They say it takes a village to raise a child…
Perhaps it takes a village to live a life.
Sometimes I sit here, in the middle of my home and in the middle of my life, and I feel such an acute sense of loneliness that I feel like it is going to swallow me up, consume me, leave me beaten and breathless.
I remember my first week of college. I lived on the second floor of my high rise dorm in Milwaukee, and we didn’t have air conditioning, so my window was open wide to the hot late August heat outside. It was getting to be late at night, and some event that I hadn’t known about had just ended. Swarms of people headed back to the dorm, and there were hundreds congregating right outside my window.
As I said, it was my first week there, and I didn’t really know anybody, but I laid in bed, staring out the window, watching all of these people talking, laughing, and getting to know each other, and more than anything I wanted to be out there with them. I wanted to join in the conversations. I wanted to make friends.
And yet I stayed in bed, not knowing how to walk past that wall that separated us because as I think we’ve all experienced, the emotional walls were much harder to break through than the physical ones.

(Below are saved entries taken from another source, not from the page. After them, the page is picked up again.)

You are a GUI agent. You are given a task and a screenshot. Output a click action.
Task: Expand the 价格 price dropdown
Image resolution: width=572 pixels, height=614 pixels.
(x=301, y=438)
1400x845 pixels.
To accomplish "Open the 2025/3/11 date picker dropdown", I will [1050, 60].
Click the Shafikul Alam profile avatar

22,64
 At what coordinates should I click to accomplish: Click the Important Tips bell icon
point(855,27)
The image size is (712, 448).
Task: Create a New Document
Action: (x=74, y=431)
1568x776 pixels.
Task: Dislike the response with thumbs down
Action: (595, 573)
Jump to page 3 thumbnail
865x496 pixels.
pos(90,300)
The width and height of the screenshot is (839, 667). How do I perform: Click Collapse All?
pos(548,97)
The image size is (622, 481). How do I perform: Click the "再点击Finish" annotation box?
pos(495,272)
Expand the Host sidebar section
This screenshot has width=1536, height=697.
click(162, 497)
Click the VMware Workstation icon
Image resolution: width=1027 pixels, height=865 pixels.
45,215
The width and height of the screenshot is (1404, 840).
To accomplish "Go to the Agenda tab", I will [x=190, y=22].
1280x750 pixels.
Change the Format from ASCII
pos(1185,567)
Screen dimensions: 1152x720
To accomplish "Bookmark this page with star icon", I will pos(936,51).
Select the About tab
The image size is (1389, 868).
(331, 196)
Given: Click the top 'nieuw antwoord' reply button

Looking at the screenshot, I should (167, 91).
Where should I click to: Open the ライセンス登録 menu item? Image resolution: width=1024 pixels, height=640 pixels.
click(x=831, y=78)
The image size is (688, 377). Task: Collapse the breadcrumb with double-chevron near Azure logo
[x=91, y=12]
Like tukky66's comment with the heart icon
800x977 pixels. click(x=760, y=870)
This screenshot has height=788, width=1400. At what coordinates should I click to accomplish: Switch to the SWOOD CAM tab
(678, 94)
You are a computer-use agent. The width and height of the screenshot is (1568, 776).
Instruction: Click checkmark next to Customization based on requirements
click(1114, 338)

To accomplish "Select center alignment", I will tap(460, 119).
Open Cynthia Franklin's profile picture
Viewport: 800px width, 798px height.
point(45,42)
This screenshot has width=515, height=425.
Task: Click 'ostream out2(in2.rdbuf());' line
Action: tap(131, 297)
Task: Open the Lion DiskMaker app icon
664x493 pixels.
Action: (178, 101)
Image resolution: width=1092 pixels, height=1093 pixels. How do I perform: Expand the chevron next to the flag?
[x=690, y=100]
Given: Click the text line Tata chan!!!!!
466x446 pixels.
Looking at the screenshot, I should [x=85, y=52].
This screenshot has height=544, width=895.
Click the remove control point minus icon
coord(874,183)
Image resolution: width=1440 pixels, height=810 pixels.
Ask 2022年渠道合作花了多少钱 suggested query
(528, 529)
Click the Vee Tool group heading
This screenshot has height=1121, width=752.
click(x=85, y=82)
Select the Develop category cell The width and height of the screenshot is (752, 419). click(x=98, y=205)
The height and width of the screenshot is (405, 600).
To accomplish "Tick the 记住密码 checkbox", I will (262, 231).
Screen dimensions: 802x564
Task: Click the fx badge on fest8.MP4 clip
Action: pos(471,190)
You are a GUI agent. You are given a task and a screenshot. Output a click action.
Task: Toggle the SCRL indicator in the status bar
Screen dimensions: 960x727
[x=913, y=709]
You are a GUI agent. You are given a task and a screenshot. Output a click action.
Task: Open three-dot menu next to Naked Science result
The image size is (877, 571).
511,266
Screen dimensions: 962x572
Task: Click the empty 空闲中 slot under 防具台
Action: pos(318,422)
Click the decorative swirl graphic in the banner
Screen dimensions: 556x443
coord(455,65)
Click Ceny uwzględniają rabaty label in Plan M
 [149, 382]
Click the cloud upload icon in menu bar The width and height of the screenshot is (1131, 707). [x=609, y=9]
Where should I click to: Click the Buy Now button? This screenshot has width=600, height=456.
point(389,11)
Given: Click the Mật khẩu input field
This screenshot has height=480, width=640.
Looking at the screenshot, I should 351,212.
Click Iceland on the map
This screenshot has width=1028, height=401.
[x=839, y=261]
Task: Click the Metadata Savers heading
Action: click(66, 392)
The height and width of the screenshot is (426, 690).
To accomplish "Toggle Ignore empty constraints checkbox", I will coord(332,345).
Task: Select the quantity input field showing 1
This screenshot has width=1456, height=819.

And oftentimes, I find myself back in that same situation, feeling like I’m on the outside looking in. People are all around me. Laughing, joking. We are all there. Being seen. We’re all here in this world connected by computer screens, sharing snapshots of our lives, peering into the windows of others. But how often, anywhere in life, are we actually known?
We smile in the daylight and plead to the darkness, praying that something will connect us with others, that we will find a hand reaching out to ours, breaking the isolation. All too often, however, it feels like we are screaming into the wind.